Assignment:
Take the entries that follow and return only the lines from the one with "Given: Choose the Premium plan checkbox" through the final line, leaving every picture behind.

□ □ □ □

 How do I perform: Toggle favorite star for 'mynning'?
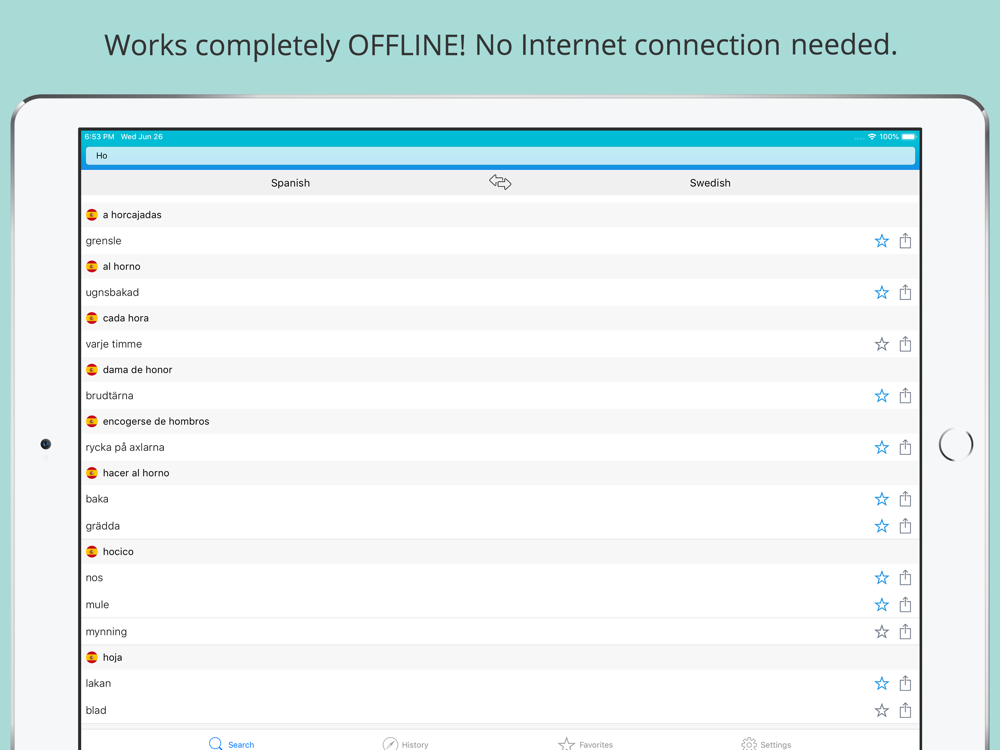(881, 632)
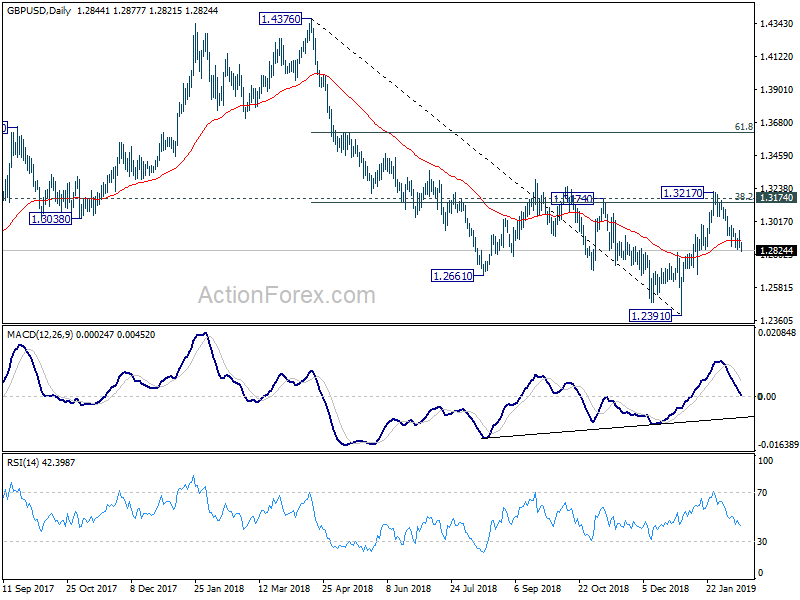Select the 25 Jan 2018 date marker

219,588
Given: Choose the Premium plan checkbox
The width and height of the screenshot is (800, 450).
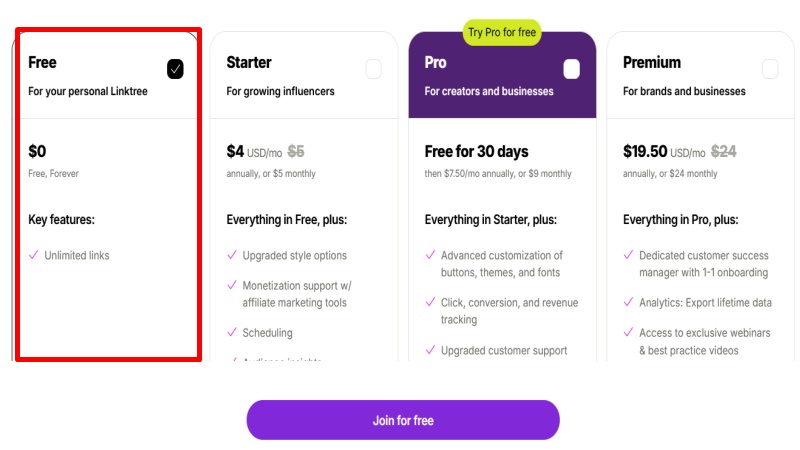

□ □ □ □

Result below:
Given: Choose the Premium plan checkbox
The width and height of the screenshot is (800, 450).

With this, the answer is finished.